WMOO
- Derby Center, Vermont; United States;
- Broadcast area: Northeast Kingdom; Southern Estrie;
- Frequency: 92.1 MHz
- Branding: Moo 92

Programming
- Format: Contemporary hit radio
- Network: Compass Media Networks Premiere Networks

Ownership
- Owner: Vermont Broadcast Associates, Inc.
- Operator: Green Mountain Broadcasters LLC

History
- First air date: April 1, 1991
- Call sign meaning: referring to a cow's sound effect

Technical information
- Licensing authority: FCC
- Facility ID: 63193
- Class: C3
- ERP: 2,250 watts horizontal; 2,150 watts vertical;
- HAAT: 189 meters (620 ft)
- Transmitter coordinates: 44°58′23″N 72°04′30″W﻿ / ﻿44.973°N 72.075°W

Links
- Public license information: Public file; LMS;
- Webcast: Listen live
- Website: moo92.com

= WMOO =

WMOO (92.1 FM; "Moo 92") is a contemporary hit radio formatted radio station broadcasting from Derby Center, Vermont, United States. It is owned by Vermont Broadcast Associates, Inc.; under a local marketing agreement, Russ Ingalls' Green Mountain Broadcasters LLC operates WMOO pending a full acquisition. The station's main transmitter is near the intersection of Hidden Pines Drive and Nelson Hill Road in the town of Derby, approximately 1.5 mi south of the border with Quebec, Canada, allowing a city-grade signal as far north as Magog and a coverage area extending to north of Sherbrooke. It was rebroadcast on W257AU 99.3 in St. Johnsbury, until the translator's license was cancelled by the Federal Communications Commission on August 8, 2017.

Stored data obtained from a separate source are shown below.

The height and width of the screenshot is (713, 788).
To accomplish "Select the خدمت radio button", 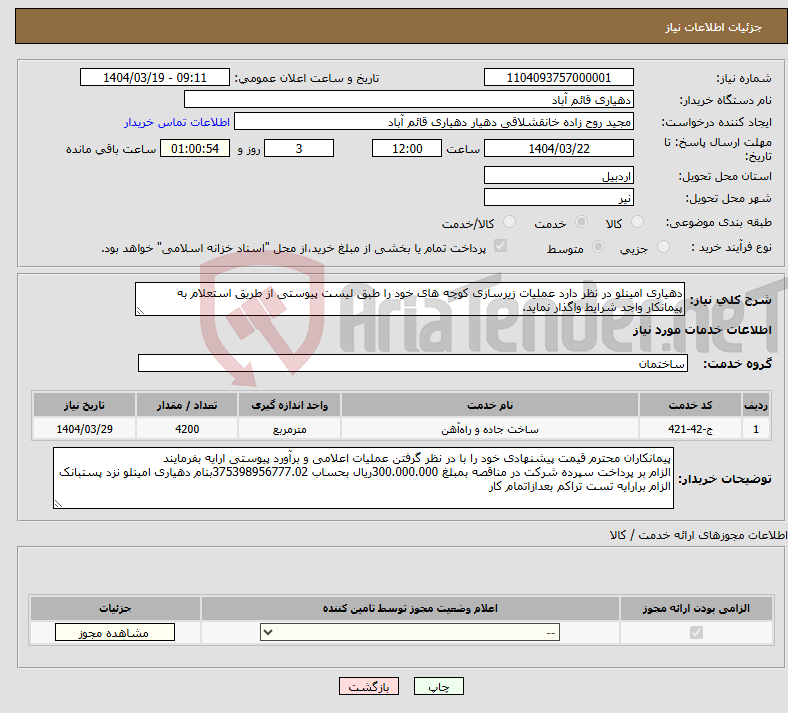I will point(581,222).
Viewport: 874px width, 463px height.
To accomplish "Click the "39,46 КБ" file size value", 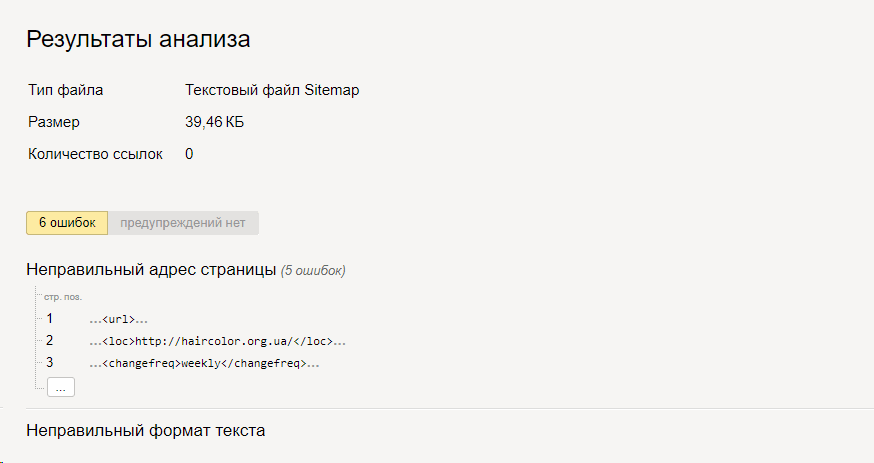I will click(x=215, y=122).
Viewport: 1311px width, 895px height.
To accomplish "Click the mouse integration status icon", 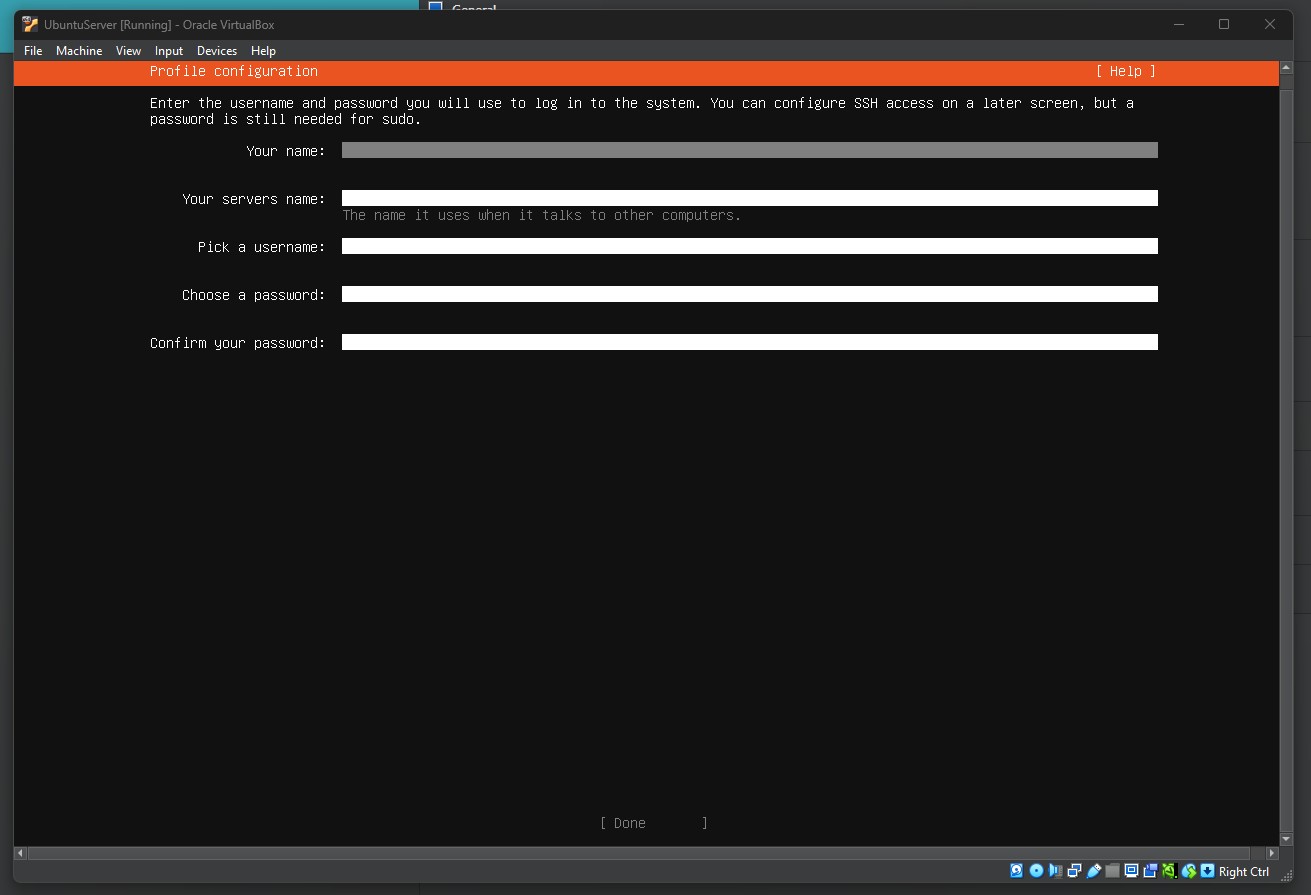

The station broadcasts a weekday morning program The Moo 92 Wake Up Crew. The show is sometimes broadcast from local nursing homes, food shelves, and local fire departments. The syndicated live Liveline with Mason Kelter airs every weeknight.

==History==
WMOO, along with 29 other Nassau Broadcasting Partners stations in northern New England, was purchased at bankruptcy auction by Carlisle Capital Corporation, a company controlled by Bill Binnie (owner of WBIN-TV in Derry, New Hampshire), on May 22, 2012. The station, and 12 of the other stations, were then acquired by Vertical Capital Partners, controlled by Jeff Shapiro. Vertical, in turn, would resell WMOO and WIKE to Vermont Broadcast Associates.

The sale of WMOO and the other 12 stations was consummated on November 30, 2012, at a purchase price of $4.4 million. The resale of WMOO and WIKE was consummated on January 1, 2013, at a purchase price of $760,000.

In February 2025, Bruce James agreed to sell the seven Vermont Broadcast Associates stations to Green Mountain Broadcasters, owned by Vermont state senator Russ Ingalls, for $996,000. Green Mountain then began managing the stations under a local marketing agreement.